▶ [What you should do]
Produce an exact copy of all records below.

Data for review START

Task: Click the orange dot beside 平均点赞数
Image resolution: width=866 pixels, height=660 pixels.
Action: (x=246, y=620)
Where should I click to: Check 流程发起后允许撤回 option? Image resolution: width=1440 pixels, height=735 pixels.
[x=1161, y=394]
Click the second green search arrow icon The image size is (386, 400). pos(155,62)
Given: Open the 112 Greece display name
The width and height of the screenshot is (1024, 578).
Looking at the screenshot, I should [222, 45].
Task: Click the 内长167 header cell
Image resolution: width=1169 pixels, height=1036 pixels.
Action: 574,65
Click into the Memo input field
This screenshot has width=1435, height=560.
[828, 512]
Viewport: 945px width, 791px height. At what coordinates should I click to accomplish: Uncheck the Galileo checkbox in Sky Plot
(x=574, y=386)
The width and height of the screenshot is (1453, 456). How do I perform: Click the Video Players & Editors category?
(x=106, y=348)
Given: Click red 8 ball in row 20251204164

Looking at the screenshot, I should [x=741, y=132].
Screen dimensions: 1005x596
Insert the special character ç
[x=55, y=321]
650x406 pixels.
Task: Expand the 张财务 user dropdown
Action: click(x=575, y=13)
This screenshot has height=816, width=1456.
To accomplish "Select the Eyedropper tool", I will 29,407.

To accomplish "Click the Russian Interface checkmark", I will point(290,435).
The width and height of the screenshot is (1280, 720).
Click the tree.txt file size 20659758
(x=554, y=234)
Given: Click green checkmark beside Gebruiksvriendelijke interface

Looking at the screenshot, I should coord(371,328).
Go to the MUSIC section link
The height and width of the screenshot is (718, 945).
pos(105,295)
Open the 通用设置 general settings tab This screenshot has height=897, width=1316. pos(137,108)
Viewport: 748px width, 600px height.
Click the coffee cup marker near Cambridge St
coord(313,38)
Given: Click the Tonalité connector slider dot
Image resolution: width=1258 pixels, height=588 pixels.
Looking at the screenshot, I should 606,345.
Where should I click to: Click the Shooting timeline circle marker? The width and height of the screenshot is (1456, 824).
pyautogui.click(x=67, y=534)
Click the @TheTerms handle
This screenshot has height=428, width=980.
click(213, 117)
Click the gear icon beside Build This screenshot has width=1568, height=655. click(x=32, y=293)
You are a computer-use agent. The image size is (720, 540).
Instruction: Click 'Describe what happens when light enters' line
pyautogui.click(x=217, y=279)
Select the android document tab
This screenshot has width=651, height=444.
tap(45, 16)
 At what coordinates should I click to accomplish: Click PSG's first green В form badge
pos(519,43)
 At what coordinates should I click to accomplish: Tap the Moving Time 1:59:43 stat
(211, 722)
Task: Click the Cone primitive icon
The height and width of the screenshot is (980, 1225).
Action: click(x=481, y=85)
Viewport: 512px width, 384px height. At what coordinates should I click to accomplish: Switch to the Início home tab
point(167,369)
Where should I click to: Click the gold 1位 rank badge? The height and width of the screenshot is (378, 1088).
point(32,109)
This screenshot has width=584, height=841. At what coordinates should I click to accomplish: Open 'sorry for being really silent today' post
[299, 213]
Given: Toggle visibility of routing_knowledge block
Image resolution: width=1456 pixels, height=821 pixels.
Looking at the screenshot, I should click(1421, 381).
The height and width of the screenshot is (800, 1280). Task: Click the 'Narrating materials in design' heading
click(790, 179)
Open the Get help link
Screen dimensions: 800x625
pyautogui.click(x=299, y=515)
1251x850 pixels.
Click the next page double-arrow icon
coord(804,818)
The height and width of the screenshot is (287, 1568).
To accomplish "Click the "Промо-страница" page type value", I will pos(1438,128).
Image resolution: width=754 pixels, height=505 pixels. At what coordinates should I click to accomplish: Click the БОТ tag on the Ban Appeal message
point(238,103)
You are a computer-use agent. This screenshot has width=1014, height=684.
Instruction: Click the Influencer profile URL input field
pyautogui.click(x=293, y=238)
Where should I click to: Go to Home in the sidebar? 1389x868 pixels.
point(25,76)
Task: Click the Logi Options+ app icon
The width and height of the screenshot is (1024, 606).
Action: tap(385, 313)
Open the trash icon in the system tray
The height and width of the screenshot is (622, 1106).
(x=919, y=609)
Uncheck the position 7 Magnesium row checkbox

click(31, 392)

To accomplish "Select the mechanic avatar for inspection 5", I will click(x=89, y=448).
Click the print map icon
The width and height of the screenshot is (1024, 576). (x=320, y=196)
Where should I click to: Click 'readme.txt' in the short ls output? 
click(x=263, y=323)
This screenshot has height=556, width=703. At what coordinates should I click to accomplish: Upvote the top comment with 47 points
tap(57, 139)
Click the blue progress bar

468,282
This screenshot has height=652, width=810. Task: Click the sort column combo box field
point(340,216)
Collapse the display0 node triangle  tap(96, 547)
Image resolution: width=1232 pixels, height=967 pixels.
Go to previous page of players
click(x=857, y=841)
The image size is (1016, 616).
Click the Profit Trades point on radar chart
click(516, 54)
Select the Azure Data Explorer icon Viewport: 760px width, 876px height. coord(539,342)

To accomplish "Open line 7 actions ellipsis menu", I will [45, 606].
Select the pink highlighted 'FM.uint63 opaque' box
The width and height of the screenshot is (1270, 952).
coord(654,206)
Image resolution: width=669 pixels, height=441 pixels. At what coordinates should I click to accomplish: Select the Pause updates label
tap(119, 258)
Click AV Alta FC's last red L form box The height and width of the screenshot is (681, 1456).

Data for review END

▶ [Result for this exercise]
Task: Click the orange dot beside 平均点赞数
Image resolution: width=866 pixels, height=660 pixels.
Action: (x=246, y=620)
Where should I click to: Check 流程发起后允许撤回 option? Image resolution: width=1440 pixels, height=735 pixels.
[x=1161, y=394]
Click the second green search arrow icon The image size is (386, 400). pos(155,62)
Given: Open the 112 Greece display name
The width and height of the screenshot is (1024, 578).
Looking at the screenshot, I should [222, 45].
Task: Click the 内长167 header cell
Image resolution: width=1169 pixels, height=1036 pixels.
Action: 574,65
Click into the Memo input field
This screenshot has width=1435, height=560.
[828, 512]
Viewport: 945px width, 791px height. At what coordinates should I click to accomplish: Uncheck the Galileo checkbox in Sky Plot
(x=574, y=386)
The width and height of the screenshot is (1453, 456). How do I perform: Click the Video Players & Editors category?
(x=106, y=348)
Given: Click red 8 ball in row 20251204164

Looking at the screenshot, I should [x=741, y=132].
Screen dimensions: 1005x596
Insert the special character ç
[x=55, y=321]
650x406 pixels.
Task: Expand the 张财务 user dropdown
Action: click(x=575, y=13)
This screenshot has height=816, width=1456.
To accomplish "Select the Eyedropper tool", I will 29,407.

To accomplish "Click the Russian Interface checkmark", I will point(290,435).
The width and height of the screenshot is (1280, 720).
Click the tree.txt file size 20659758
(x=554, y=234)
Given: Click green checkmark beside Gebruiksvriendelijke interface

Looking at the screenshot, I should coord(371,328).
Go to the MUSIC section link
The height and width of the screenshot is (718, 945).
pos(105,295)
Open the 通用设置 general settings tab This screenshot has height=897, width=1316. pos(137,108)
Viewport: 748px width, 600px height.
Click the coffee cup marker near Cambridge St
coord(313,38)
Given: Click the Tonalité connector slider dot
Image resolution: width=1258 pixels, height=588 pixels.
Looking at the screenshot, I should 606,345.
Where should I click to: Click the Shooting timeline circle marker? The width and height of the screenshot is (1456, 824).
pyautogui.click(x=67, y=534)
Click the @TheTerms handle
This screenshot has height=428, width=980.
click(213, 117)
Click the gear icon beside Build This screenshot has width=1568, height=655. click(x=32, y=293)
You are a computer-use agent. The image size is (720, 540).
Instruction: Click 'Describe what happens when light enters' line
pyautogui.click(x=217, y=279)
Select the android document tab
This screenshot has width=651, height=444.
tap(45, 16)
 At what coordinates should I click to accomplish: Click PSG's first green В form badge
pos(519,43)
 At what coordinates should I click to accomplish: Tap the Moving Time 1:59:43 stat
(211, 722)
Task: Click the Cone primitive icon
The height and width of the screenshot is (980, 1225).
Action: click(x=481, y=85)
Viewport: 512px width, 384px height. At what coordinates should I click to accomplish: Switch to the Início home tab
point(167,369)
Where should I click to: Click the gold 1位 rank badge? The height and width of the screenshot is (378, 1088).
point(32,109)
This screenshot has width=584, height=841. At what coordinates should I click to accomplish: Open 'sorry for being really silent today' post
[299, 213]
Given: Toggle visibility of routing_knowledge block
Image resolution: width=1456 pixels, height=821 pixels.
Looking at the screenshot, I should click(1421, 381).
The height and width of the screenshot is (800, 1280). Task: Click the 'Narrating materials in design' heading
click(790, 179)
Open the Get help link
Screen dimensions: 800x625
pyautogui.click(x=299, y=515)
1251x850 pixels.
Click the next page double-arrow icon
coord(804,818)
The height and width of the screenshot is (287, 1568).
To accomplish "Click the "Промо-страница" page type value", I will pos(1438,128).
Image resolution: width=754 pixels, height=505 pixels. At what coordinates should I click to accomplish: Click the БОТ tag on the Ban Appeal message
point(238,103)
You are a computer-use agent. This screenshot has width=1014, height=684.
Instruction: Click the Influencer profile URL input field
pyautogui.click(x=293, y=238)
Where should I click to: Go to Home in the sidebar? 1389x868 pixels.
point(25,76)
Task: Click the Logi Options+ app icon
The width and height of the screenshot is (1024, 606).
Action: tap(385, 313)
Open the trash icon in the system tray
The height and width of the screenshot is (622, 1106).
(x=919, y=609)
Uncheck the position 7 Magnesium row checkbox

click(31, 392)

To accomplish "Select the mechanic avatar for inspection 5", I will click(x=89, y=448).
Click the print map icon
The width and height of the screenshot is (1024, 576). (x=320, y=196)
Where should I click to: Click 'readme.txt' in the short ls output? 
click(x=263, y=323)
This screenshot has height=556, width=703. At what coordinates should I click to accomplish: Upvote the top comment with 47 points
tap(57, 139)
Click the blue progress bar

468,282
This screenshot has height=652, width=810. Task: Click the sort column combo box field
point(340,216)
Collapse the display0 node triangle  tap(96, 547)
Image resolution: width=1232 pixels, height=967 pixels.
Go to previous page of players
click(x=857, y=841)
The image size is (1016, 616).
Click the Profit Trades point on radar chart
click(516, 54)
Select the Azure Data Explorer icon Viewport: 760px width, 876px height. coord(539,342)

To accomplish "Open line 7 actions ellipsis menu", I will [45, 606].
Select the pink highlighted 'FM.uint63 opaque' box
The width and height of the screenshot is (1270, 952).
coord(654,206)
Image resolution: width=669 pixels, height=441 pixels. At what coordinates should I click to accomplish: Select the Pause updates label
tap(119, 258)
Click AV Alta FC's last red L form box The height and width of the screenshot is (681, 1456).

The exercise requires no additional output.